Cristina Scabbia dei Lacuna Coil/ “Il rock vi faceva schifo, felice per i Maneskin”

- Lucia Filardi

Cristina Scabbia, front-woman dei Lacuna Coil, ha espresso il suo parere sui Maneskin e sul rock. La sua band ha visto il successo oltreoceano, si sono esibiti anche all’Ozzfest.

Cristina Scabbia a The Voice
Cristina Scabbia dei Lacuna Coil a The Voice (2018)

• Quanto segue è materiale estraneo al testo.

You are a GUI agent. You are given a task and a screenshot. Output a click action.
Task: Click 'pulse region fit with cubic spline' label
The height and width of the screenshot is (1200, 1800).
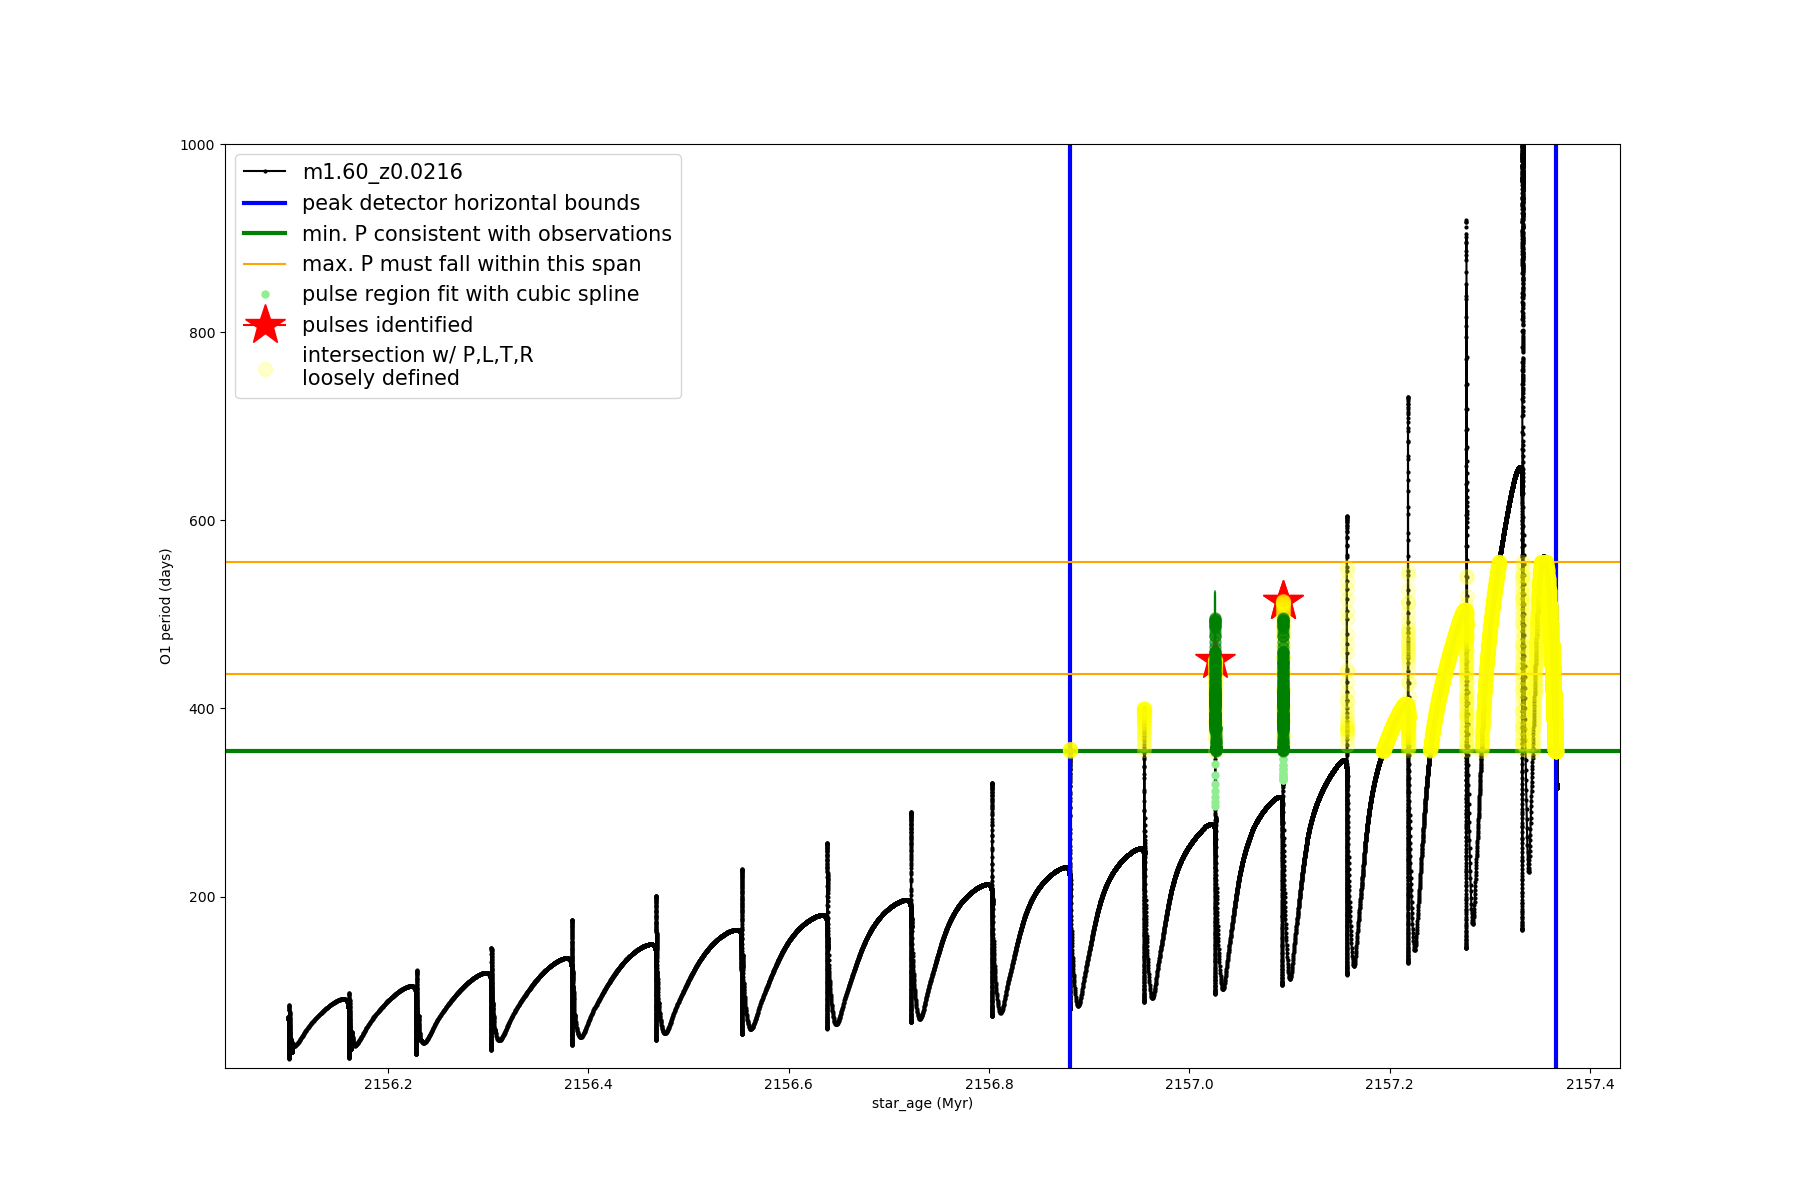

Cristina Scabbia, cantante e front-woman dei Lacuna Coil, si è espressa durante una intervista per Rockol su diverse questione, a partire dalla vittoria dei Maneskin all’Eurovision, fino alla denuncia di sessismo che Emma Marrone ha fatto di recente, non tralasciando la sua carriera musicale all’interno della band alternative metal nata nel 1991 a Milano ma che ha visto maggior riconoscimento oltreoceano. In merito alla band romana che è salita sul tetto d’Europa e che sta scalando le classifiche mondiali da un mese, la voce dei Lacuna Coil ha detto: ”Fino a un paio di settimane fa il rock faceva schifo e le chitarre storte davano fastidio. Noi ne sappiamo qualcosa. Ce lo siamo sentiti dire tante volte ‘Ma cos’è questa roba?‘. Ora si sono riscoperti tutti rockettari: mi fa girare un po’ le palle. Però sono contentissima per i Maneskin. Mi sono anche congratulata con loro, sui social. Finalmente c’è un gruppo che suona davvero, che ha una matrice rock, anche se non metal o pesante come nel nostro caso. Il loro successo dimostra che c’è spazio anche per altro rispetto alla musica che viene costantemente promossa in radio e in tv”.

La carriera di Cristina Scabbia con i Lacuna Coil

I Lacuna Coil ricevettero la prima grande soddisfazione nel 1996 quando, dopo aver inviato a molte etichette un loro demo registrato in studio, ebbero la risposta della Century Media Records, etichetta con la quale firmarono il loro primo contratto discografico e partirono in tour negli Stati Uniti d’America. Cristina Scabbia lo ha ricordato a Rockol dicendo: ”La Century Media Records tedesca era un punto di riferimento per chi faceva il nostro genere. L’unico modo per far conoscere all’estero la propria musica era prendere la valigia, salire su un aereo e andare a suonare fuori dall’Italia”. E poi ha aggiunto che a dargli la spinta definitiva è stata la partecipazione nel 2004 all’Ozzfest di Ozzy Osbourne, nel quale fecero ritorno anche nel 2006. Il fatto di avere successo di più all’estero che in madrepatria ”è una cosa che non ci ha mai stupito. D’altronde è difficile sfondare in Italia per un gruppo italiano che canta in inglese e fa un genere che non è proprio popolarissimo, qui”. La front-woman, prendendo come esempio i Maneskin, ha detto: ”Ci sono molte invidie immotivate per i successi altrui. Guardate quanti attacchi stanno subendo ora i Maneskin, da parte dei puristi del rock ‘Non suonano come i Led Zeppelin‘. Ma che discorso è?”.

Cristina Scabbia: “Non siamo interessati al lato commerciale della musica”

E’ stato proprio tra la fine degli anni Novanta e gli inizi del Duemila che i Lacuna Coil hanno visto realizzarsi il riconoscimento che un artista desidera. Cristina Scabbia, nell’intervista per Rockol, si è detta curiosa di sapere che tipo di esposizione avrebbero avuto  se fossero esistite le piattaforme streaming in quegli anni in cui se si voleva ascoltare la musica bisognava uscire di casa e andare in un negozio di dischi. E ha spiegato anche che il successo mainstream non gli appartiene: ”Quando ci fu data la possibilità di essere passati in radio o in tv, ci chiesero di ritoccare i pezzi, di ammorbidirli. Ci rifiutammo. Non siamo mai stati interessati al lato più commerciale della musica: per noi conta essere sempre in giro a suonare”. La cantante, infine, si è soffermata sull’esperienza che nel 2018 ha fatto a The Voice come giudice al fianco dei colleghi J-Ax, Francesco Renga e Al Bano: ”Non lo rifarei. Accettai perché era un’esperienza nuova. Fu divertente. Ma capii di non essere assolutamente tagliata per la tv”. Mentre sulle accuse di sessismo che ha smosso Emma Marrone recentemente, Cristina Scabbia si è mostrata solidale e d’accordo: ”Per una donna è più difficile cercare di scindere l’aspetto fisico da quello professionale. Se vuoi osare, poi devi fare i conti con i soliti pregiudizi”.